To do:
Copy the records word for word, from the line containing "You are a computer-use" through the end of the records, and leave the pictures out.

Raw data:
——

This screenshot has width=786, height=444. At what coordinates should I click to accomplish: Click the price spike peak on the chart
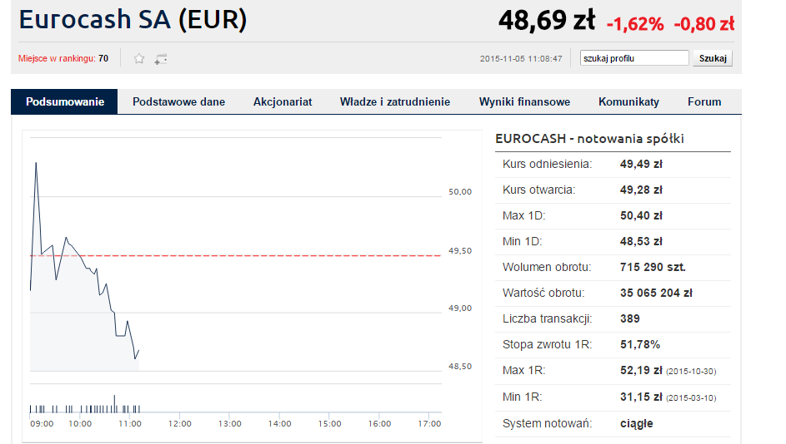pyautogui.click(x=36, y=163)
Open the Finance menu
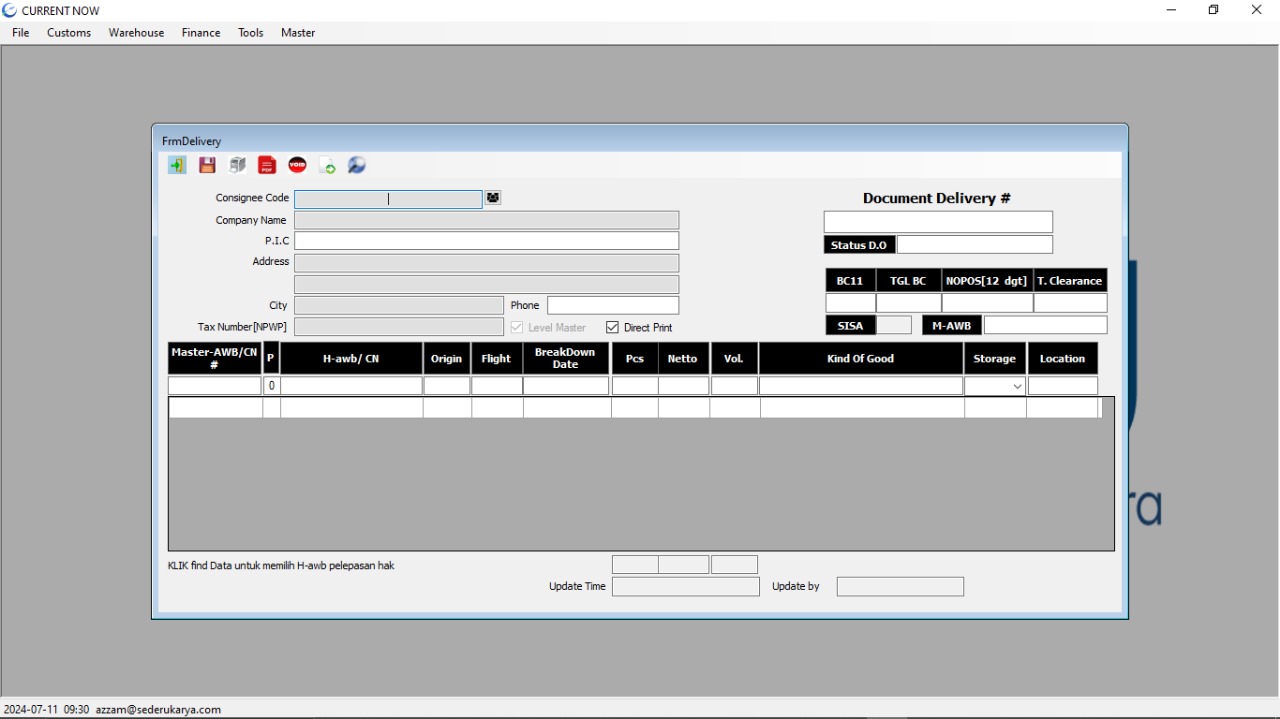 [201, 33]
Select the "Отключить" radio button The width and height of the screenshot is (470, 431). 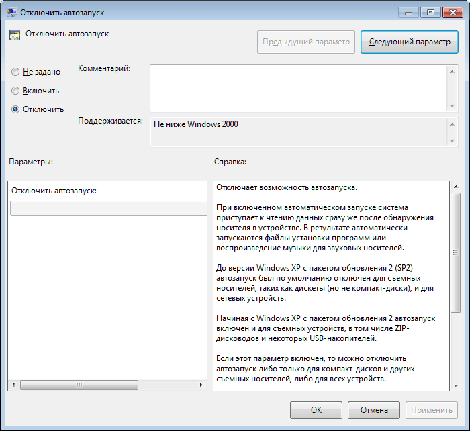15,109
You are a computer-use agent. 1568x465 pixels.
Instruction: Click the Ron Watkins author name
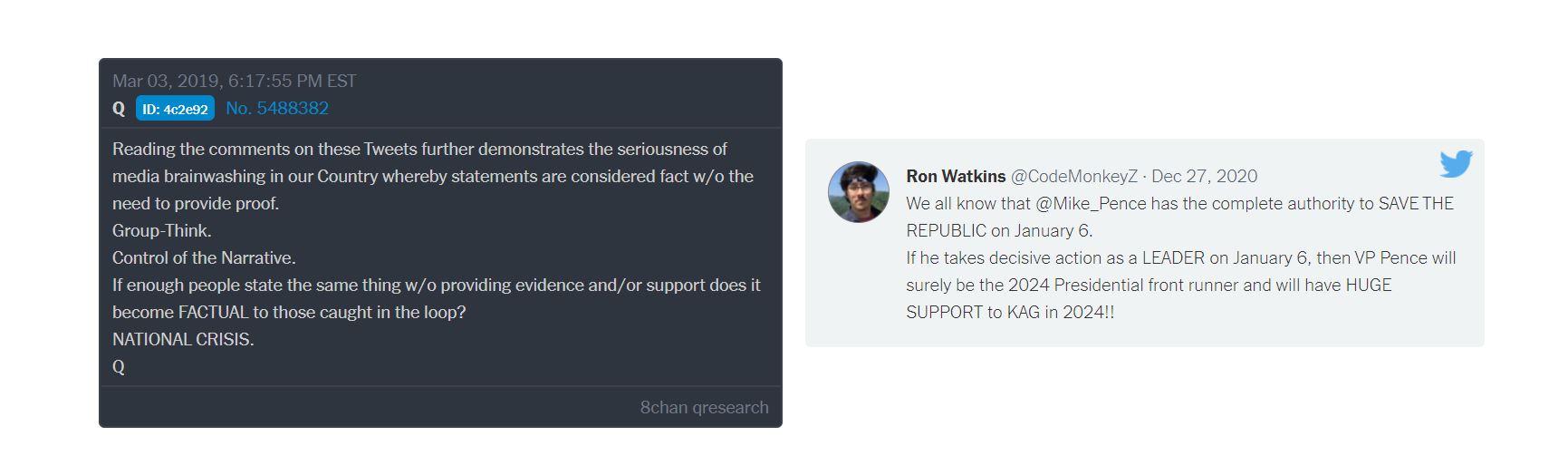click(956, 176)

——

The solution:
You are a computer-use agent. 1568x465 pixels.
Instruction: Click the Ron Watkins author name
click(956, 176)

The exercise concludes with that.